Avoid problems with multiple DC-DC converters
Why trouble? I have firsthand experience of multiple power frequencies used in a system which also included sensitive analog electronics. Under certain conditions, difference frequencies (e.g., 10kHz, if one switcher was running at 250kHz, and another at 260kHz) would show up in high-impedance analog sections. Not good.
Why sub-optimal? The input filter capacitors of a DC-DC converter are almost as critical as the output caps. These capacitors, be they large ceramics, or high-performance electrolytics, are not cheap. In a multiple-converter system, each converter will need a full complement of input capacitors. But if we synchronize and stagger the channels, input capacitors can be "shared" to some extent. The cost and size of the circuit presented here could easily be less than the cost & size of the eliminated caps. The improved performance is a free bonus.

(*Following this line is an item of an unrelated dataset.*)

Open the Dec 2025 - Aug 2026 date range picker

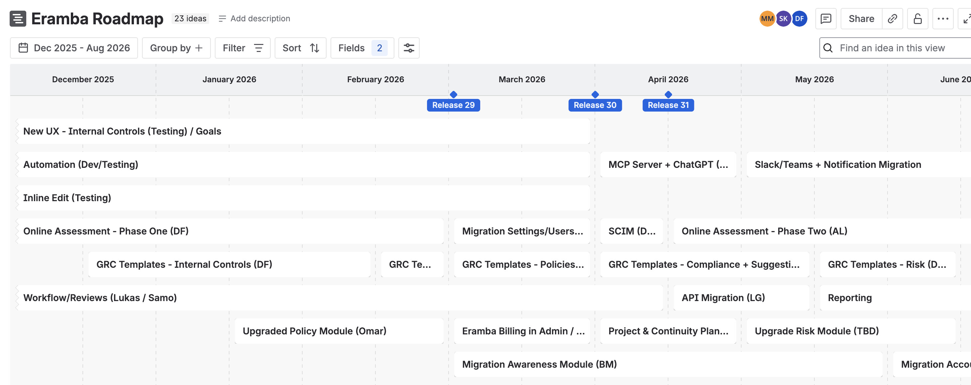pyautogui.click(x=74, y=48)
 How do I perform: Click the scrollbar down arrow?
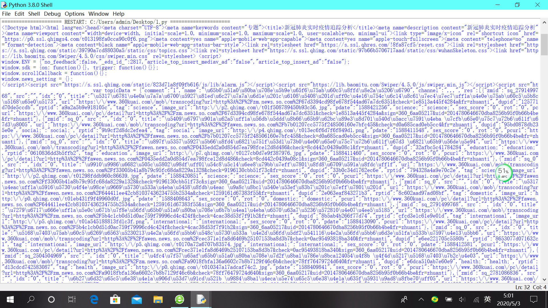(x=544, y=280)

Figure 1 Example DC-DC converter with SYNC input
Fortunately, many IC and modular converters these days have a SYNC input pin. The LM2747 is a good example of a suitable controller IC. The synchronizer is a CMOS decoded counter, such as the 4017/4022, or 74HC4017. This is driven with a clock signal equal to the converters' operating frequency times the number of converters. Connect the first unused counter output to its RES/MR (master reset) pin to set the correct count length.
Figure 2 Synchronization circuit wired for four converters
This design can easily be implemented in programmable logic too, potentially making it totally free. Of course, the switchers won't be synchronized as the power is ramping up. The synchronization logic will need to reach its operating voltage, and the converters themselves may have a small sync-up delay. If an FPGA is used for control, it may also require time to initialize.